Les algorithmes et Carlos Ghosn

7 avril 2019 Commentaires fermés sur Les algorithmes et Carlos Ghosn


Estampe japonaise-Torture-Yashitoshi
   Les algorithmes nous gouverneront-ils bientôt – si ce n’est déjà ? 
   Dans mon dernier billet, l’autre jour, j’évoquais Octave Mirbeau que j’inscrivis dans les mots clefs facilitant la recherche pour m’apercevoir quelques jours plus tard que le correcteur automatique avait sévi en modifiant autoritairement ce nom qui lui était inconnu. C’est cela un algorithme, un programme informatique destiné à calculer à votre place. Sans intelligence, esprit critique ou de déduction, ce bout de code impose sa terreur mathématique comme au bon vieux temps des révolutionnaires. 
   La correction qui s’ensuivit avait transformé Octave Mirbeau en Octave Mirabeau. Ce qui n’a rien à voir et ne signifie rien car, si Mirabeau exista, jamais il ne se prénomma Octave mais Honoré-Gabriel. Honoré-Gabriel Riqueti, comte de Mirabeau, révolutionnaire et royaliste à la fois, orateur talentueux, jacobin, créateur du drapeau tricolore, mort à 42 ans des suites vraisemblables d’une jeunesse débauchée, premier panthéonisé puis déplacé en raison de la découverte de ses liens avec la famille royale. 
   C’est lui qui s’écria dans l’assemblée que les députés n’en sortiront que par la force des baïonnettes. 
   Voilà ce à quoi on peut s’attendre lorsque ces suites mathématiques, qui consistent à résoudre les problèmes, verront leurs tâches se généraliser dans la vie quotidienne. Ces bouts de code remplaceront les baïonnettes en étant peut-être tout autant létales. Déjà les réseaux sociaux, Google et autres site de recherche les utilisent larga manu
   Bientôt peut-être la médecine ou la justice. 
   Quand on constate que les procureurs, et particulièrement japonais, qui réfléchissent autant qu’un algorithme programmé pour le résultat, agissent à l’identique d’un radar routier, il est indispensable de s’interroger et de s’inquiéter. 

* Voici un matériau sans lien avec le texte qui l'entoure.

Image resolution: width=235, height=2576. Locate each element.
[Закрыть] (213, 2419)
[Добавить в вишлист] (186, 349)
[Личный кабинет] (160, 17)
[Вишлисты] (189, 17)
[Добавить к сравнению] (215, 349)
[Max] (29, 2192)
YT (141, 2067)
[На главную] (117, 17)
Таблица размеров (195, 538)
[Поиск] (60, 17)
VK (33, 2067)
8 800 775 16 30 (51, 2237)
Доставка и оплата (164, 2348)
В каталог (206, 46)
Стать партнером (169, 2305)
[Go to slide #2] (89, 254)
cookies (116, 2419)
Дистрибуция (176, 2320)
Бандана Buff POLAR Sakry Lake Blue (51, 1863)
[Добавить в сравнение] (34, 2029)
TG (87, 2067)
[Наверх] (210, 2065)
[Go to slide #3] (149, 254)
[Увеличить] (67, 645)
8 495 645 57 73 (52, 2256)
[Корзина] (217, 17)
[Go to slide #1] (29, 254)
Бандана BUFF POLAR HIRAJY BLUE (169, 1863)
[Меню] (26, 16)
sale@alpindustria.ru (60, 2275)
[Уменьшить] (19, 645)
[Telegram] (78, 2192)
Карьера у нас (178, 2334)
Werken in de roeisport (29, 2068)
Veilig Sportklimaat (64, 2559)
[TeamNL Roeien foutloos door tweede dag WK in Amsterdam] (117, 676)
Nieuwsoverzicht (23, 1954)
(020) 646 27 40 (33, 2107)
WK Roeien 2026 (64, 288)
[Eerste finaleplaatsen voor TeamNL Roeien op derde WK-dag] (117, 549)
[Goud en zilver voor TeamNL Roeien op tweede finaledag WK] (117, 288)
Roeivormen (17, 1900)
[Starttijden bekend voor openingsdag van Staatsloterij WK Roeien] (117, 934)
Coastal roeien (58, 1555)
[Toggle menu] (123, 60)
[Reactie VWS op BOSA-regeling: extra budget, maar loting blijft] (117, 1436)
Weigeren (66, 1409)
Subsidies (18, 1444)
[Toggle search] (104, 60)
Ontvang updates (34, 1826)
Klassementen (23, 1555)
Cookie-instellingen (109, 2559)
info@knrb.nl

   Tout acte de contrôle déshumanisé est source d’aberration. 
   Je n’éprouve ni sympathie, ni antipathie pour Carlos Ghosn dont la vie de dirigeant ne devait pas être si délectable que d’aucuns le pensent. Je l’ai vilipendé en son temps lorsqu’il accusa à tort certains de ses collaborateurs d’espionnage industriel. Leurré par son entourage, il ne prit pas le recul nécessaire au jugement et condamna, lui aussi, comme un radar, comme un algorithme. La fin de l’histoire fut plus heureuse pour ceux qui en pâtirent et les dédommagements reçus contribuèrent à l’apaisement. 
   Je lui souhaite un dénouement identique dans l’affaire qui l’emprisonne au Japon où la justice s’apparente à la barbarie plus qu’à l’humanité qu’une civilisation digne de ce nom devrait présenter. Faut-il s’en étonner d’un peuple qui se délecte de lutte éléphantesque et admet, au nom de la tranquillité, la condamnation sans jugement, c’est à dire l’aveu extorqué sous la contrainte ? Voire la torture psychologique et même corporel dans la façon dont les accusés sont traités afin qu’ils avouent, coupables ou non. 
   Rien ne peut justifier un pareil traitement et rappelle le sort des prisonniers de guerre lorsque le Japon ne respectait rien et surtout pas la convention de Genève qu’il ne signa pas. 
   Les crimes commis, tant envers les chinois – qui ne valent guère mieux – que les occidentaux auraient dû mettre ce peuple au ban des nations. Pour l’heure il l’est pour sa justice. Et l’affaire Carlos Ghosn aura eu un mérite, celui de dévoiler la barbarie dont ils sont coutumiers envers leurs semblables.